Exercise aim »
Extract every line of the listing below and reproduce each one character for character, without alteration.

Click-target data
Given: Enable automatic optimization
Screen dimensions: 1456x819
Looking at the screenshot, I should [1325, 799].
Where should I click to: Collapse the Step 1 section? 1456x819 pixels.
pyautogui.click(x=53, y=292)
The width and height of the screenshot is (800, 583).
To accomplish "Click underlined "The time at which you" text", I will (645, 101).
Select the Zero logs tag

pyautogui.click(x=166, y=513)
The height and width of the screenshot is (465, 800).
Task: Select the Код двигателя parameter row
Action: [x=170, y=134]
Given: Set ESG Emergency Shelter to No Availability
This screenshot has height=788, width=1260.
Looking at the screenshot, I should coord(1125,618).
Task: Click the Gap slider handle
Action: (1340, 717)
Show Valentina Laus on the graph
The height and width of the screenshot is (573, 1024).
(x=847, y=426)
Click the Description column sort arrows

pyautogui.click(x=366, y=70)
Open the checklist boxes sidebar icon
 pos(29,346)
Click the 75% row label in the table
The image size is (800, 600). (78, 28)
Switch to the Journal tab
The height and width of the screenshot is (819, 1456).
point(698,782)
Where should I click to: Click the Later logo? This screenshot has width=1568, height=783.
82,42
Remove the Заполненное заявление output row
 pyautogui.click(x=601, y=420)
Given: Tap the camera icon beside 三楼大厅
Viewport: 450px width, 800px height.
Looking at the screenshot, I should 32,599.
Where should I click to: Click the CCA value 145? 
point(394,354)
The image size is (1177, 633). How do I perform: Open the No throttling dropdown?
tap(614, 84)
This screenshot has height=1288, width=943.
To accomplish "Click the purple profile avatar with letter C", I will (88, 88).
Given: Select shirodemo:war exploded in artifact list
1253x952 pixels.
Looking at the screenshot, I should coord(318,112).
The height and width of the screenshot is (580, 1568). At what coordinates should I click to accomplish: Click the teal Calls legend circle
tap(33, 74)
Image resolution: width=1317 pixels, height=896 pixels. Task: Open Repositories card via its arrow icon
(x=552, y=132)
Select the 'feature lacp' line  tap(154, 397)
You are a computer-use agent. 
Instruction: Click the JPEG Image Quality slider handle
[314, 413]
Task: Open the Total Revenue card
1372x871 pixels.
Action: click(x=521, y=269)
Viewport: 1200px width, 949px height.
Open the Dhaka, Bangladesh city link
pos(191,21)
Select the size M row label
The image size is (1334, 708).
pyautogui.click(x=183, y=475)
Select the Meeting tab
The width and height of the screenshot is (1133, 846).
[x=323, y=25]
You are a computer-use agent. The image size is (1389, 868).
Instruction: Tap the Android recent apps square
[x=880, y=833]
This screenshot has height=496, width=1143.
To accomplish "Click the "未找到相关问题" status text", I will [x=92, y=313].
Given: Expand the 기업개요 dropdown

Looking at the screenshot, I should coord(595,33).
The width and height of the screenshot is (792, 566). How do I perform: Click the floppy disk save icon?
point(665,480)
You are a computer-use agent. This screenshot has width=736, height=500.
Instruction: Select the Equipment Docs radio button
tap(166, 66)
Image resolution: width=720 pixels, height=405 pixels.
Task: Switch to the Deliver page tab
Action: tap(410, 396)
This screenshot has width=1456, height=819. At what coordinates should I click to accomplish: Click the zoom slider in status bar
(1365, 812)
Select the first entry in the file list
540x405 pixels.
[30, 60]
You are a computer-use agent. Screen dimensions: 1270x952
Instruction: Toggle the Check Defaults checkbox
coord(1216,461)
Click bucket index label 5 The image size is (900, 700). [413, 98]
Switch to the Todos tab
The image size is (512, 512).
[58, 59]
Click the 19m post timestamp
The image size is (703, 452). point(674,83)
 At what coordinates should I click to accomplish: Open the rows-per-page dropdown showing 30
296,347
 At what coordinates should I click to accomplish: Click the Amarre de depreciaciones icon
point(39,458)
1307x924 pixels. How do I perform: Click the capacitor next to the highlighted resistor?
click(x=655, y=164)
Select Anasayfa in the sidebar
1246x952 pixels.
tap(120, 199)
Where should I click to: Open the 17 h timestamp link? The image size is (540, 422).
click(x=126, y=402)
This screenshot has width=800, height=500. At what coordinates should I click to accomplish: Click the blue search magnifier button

Response below »
Given: Enable automatic optimization
Screen dimensions: 1456x819
Looking at the screenshot, I should [1325, 799].
Where should I click to: Collapse the Step 1 section? 1456x819 pixels.
pyautogui.click(x=53, y=292)
The width and height of the screenshot is (800, 583).
To accomplish "Click underlined "The time at which you" text", I will (645, 101).
Select the Zero logs tag

pyautogui.click(x=166, y=513)
The height and width of the screenshot is (465, 800).
Task: Select the Код двигателя parameter row
Action: [x=170, y=134]
Given: Set ESG Emergency Shelter to No Availability
This screenshot has height=788, width=1260.
Looking at the screenshot, I should coord(1125,618).
Task: Click the Gap slider handle
Action: (1340, 717)
Show Valentina Laus on the graph
The height and width of the screenshot is (573, 1024).
(x=847, y=426)
Click the Description column sort arrows

pyautogui.click(x=366, y=70)
Open the checklist boxes sidebar icon
 pos(29,346)
Click the 75% row label in the table
The image size is (800, 600). (78, 28)
Switch to the Journal tab
The height and width of the screenshot is (819, 1456).
point(698,782)
Where should I click to: Click the Later logo? This screenshot has width=1568, height=783.
82,42
Remove the Заполненное заявление output row
 pyautogui.click(x=601, y=420)
Given: Tap the camera icon beside 三楼大厅
Viewport: 450px width, 800px height.
Looking at the screenshot, I should 32,599.
Where should I click to: Click the CCA value 145? 
point(394,354)
The image size is (1177, 633). How do I perform: Open the No throttling dropdown?
tap(614, 84)
This screenshot has height=1288, width=943.
To accomplish "Click the purple profile avatar with letter C", I will (88, 88).
Given: Select shirodemo:war exploded in artifact list
1253x952 pixels.
Looking at the screenshot, I should coord(318,112).
The height and width of the screenshot is (580, 1568). At what coordinates should I click to accomplish: Click the teal Calls legend circle
tap(33, 74)
Image resolution: width=1317 pixels, height=896 pixels. Task: Open Repositories card via its arrow icon
(x=552, y=132)
Select the 'feature lacp' line  tap(154, 397)
You are a computer-use agent. 
Instruction: Click the JPEG Image Quality slider handle
[314, 413]
Task: Open the Total Revenue card
1372x871 pixels.
Action: click(x=521, y=269)
Viewport: 1200px width, 949px height.
Open the Dhaka, Bangladesh city link
pos(191,21)
Select the size M row label
The image size is (1334, 708).
pyautogui.click(x=183, y=475)
Select the Meeting tab
The width and height of the screenshot is (1133, 846).
[x=323, y=25]
You are a computer-use agent. The image size is (1389, 868).
Instruction: Tap the Android recent apps square
[x=880, y=833]
This screenshot has height=496, width=1143.
To accomplish "Click the "未找到相关问题" status text", I will [x=92, y=313].
Given: Expand the 기업개요 dropdown

Looking at the screenshot, I should coord(595,33).
The width and height of the screenshot is (792, 566). How do I perform: Click the floppy disk save icon?
point(665,480)
You are a computer-use agent. This screenshot has width=736, height=500.
Instruction: Select the Equipment Docs radio button
tap(166, 66)
Image resolution: width=720 pixels, height=405 pixels.
Task: Switch to the Deliver page tab
Action: tap(410, 396)
This screenshot has width=1456, height=819. At what coordinates should I click to accomplish: Click the zoom slider in status bar
(1365, 812)
Select the first entry in the file list
540x405 pixels.
[30, 60]
You are a computer-use agent. Screen dimensions: 1270x952
Instruction: Toggle the Check Defaults checkbox
coord(1216,461)
Click bucket index label 5 The image size is (900, 700). [413, 98]
Switch to the Todos tab
The image size is (512, 512).
[58, 59]
Click the 19m post timestamp
The image size is (703, 452). point(674,83)
 At what coordinates should I click to accomplish: Open the rows-per-page dropdown showing 30
296,347
 At what coordinates should I click to accomplish: Click the Amarre de depreciaciones icon
point(39,458)
1307x924 pixels. How do I perform: Click the capacitor next to the highlighted resistor?
click(x=655, y=164)
Select Anasayfa in the sidebar
1246x952 pixels.
tap(120, 199)
Where should I click to: Open the 17 h timestamp link? The image size is (540, 422).
click(x=126, y=402)
This screenshot has width=800, height=500. At what coordinates should I click to accomplish: Click the blue search magnifier button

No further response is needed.